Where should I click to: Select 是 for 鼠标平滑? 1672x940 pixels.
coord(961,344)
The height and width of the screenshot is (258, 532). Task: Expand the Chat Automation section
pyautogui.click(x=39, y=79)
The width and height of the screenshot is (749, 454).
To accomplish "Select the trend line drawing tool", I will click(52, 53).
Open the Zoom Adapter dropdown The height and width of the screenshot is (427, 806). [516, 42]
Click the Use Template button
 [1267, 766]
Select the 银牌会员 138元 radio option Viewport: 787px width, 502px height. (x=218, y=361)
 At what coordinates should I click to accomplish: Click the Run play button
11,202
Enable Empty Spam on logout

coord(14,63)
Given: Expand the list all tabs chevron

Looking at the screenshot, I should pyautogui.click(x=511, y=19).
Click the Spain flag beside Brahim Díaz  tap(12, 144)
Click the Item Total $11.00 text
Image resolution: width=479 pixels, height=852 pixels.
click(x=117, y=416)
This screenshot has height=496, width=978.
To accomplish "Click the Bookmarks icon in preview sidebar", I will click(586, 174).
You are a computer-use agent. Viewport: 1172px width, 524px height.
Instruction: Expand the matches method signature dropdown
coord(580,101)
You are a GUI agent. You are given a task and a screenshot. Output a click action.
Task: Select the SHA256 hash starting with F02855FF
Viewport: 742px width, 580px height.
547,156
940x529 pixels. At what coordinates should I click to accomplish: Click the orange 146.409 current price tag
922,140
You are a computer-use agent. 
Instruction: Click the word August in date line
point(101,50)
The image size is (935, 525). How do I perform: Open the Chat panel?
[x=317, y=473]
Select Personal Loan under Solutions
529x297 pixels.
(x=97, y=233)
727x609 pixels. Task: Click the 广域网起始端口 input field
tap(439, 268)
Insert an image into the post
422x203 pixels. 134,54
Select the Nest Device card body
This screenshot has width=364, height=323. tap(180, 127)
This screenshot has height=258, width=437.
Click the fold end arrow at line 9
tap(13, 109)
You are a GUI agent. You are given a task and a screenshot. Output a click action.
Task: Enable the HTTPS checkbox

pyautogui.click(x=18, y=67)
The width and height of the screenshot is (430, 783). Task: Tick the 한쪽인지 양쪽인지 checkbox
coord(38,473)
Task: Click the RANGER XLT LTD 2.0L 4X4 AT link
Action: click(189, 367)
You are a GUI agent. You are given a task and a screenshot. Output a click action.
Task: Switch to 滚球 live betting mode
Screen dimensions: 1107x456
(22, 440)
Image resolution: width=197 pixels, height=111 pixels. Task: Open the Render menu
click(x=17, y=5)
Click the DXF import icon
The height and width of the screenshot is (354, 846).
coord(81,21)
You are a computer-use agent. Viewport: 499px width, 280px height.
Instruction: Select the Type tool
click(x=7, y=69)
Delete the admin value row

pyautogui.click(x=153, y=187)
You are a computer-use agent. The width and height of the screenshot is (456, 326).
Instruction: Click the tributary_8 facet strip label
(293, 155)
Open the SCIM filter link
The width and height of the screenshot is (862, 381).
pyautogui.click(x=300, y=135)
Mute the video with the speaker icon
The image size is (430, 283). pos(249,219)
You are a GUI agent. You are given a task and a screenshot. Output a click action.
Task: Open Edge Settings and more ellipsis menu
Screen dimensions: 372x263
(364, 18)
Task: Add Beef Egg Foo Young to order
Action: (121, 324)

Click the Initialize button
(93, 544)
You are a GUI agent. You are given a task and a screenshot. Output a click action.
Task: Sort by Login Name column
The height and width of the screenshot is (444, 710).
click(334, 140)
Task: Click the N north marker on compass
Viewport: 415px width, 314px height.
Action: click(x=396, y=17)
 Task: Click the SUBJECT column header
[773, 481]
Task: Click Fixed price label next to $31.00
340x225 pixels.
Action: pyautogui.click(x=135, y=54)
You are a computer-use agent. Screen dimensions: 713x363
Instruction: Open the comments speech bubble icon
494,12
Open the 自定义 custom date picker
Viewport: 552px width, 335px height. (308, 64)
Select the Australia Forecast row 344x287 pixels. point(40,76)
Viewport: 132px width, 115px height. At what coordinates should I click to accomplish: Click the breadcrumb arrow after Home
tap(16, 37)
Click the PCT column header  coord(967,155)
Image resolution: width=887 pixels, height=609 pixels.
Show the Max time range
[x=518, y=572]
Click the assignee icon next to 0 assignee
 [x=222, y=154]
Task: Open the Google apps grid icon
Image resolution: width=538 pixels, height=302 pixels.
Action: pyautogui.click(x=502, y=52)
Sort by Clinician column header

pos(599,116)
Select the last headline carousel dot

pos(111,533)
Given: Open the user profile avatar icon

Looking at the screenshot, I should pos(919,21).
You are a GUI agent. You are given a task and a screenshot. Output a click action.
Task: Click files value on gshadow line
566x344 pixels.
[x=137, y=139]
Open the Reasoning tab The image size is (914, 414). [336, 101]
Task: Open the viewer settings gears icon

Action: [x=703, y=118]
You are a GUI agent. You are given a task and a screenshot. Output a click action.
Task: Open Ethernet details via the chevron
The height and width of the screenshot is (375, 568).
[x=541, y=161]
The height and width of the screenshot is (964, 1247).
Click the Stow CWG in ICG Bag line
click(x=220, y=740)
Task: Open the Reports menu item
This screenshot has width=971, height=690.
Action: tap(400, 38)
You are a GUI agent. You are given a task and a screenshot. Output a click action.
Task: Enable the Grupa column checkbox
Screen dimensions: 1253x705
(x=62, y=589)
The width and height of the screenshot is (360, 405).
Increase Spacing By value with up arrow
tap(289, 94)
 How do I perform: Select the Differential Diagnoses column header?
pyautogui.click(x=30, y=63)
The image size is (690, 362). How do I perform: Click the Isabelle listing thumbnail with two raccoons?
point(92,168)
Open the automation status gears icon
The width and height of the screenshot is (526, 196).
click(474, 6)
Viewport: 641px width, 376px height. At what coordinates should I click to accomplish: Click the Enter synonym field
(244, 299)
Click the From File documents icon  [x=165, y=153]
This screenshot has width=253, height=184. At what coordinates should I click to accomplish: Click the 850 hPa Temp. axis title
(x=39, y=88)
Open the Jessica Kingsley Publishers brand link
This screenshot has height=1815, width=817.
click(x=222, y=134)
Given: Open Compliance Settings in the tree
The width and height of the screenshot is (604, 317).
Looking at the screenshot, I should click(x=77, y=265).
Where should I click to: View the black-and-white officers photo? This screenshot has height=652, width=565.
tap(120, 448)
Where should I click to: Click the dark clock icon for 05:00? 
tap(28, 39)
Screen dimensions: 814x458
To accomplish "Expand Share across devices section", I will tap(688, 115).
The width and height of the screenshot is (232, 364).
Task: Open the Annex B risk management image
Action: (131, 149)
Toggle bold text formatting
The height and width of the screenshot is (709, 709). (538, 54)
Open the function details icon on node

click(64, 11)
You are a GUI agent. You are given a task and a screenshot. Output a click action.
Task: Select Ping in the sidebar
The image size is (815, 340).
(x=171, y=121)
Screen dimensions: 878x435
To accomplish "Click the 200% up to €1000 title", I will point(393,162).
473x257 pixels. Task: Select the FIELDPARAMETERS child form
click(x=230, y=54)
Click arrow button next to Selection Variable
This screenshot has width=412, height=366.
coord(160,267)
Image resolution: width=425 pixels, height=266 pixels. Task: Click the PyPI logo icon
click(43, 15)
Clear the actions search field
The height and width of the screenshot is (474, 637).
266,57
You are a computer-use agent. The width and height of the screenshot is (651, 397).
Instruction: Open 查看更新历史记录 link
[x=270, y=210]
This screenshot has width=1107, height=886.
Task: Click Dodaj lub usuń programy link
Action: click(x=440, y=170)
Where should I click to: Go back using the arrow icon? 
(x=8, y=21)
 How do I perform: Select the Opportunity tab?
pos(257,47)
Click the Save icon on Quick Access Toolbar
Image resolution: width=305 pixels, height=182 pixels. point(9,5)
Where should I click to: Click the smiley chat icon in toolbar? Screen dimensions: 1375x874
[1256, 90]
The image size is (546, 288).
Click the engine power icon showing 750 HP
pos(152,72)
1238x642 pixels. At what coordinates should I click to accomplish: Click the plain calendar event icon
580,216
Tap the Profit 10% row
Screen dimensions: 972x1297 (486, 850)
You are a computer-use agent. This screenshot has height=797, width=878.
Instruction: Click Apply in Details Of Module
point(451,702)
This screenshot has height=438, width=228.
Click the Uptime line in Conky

########################################

## Stated problem
Copy out the rows above word for word, from the one containing "Click the From" through the one containing "Looking at the screenshot, I should click(x=77, y=265).", and include nothing else.

## Completed task
Click the From File documents icon  [x=165, y=153]
This screenshot has width=253, height=184. At what coordinates should I click to accomplish: Click the 850 hPa Temp. axis title
(x=39, y=88)
Open the Jessica Kingsley Publishers brand link
This screenshot has height=1815, width=817.
click(x=222, y=134)
Given: Open Compliance Settings in the tree
The width and height of the screenshot is (604, 317).
Looking at the screenshot, I should click(x=77, y=265).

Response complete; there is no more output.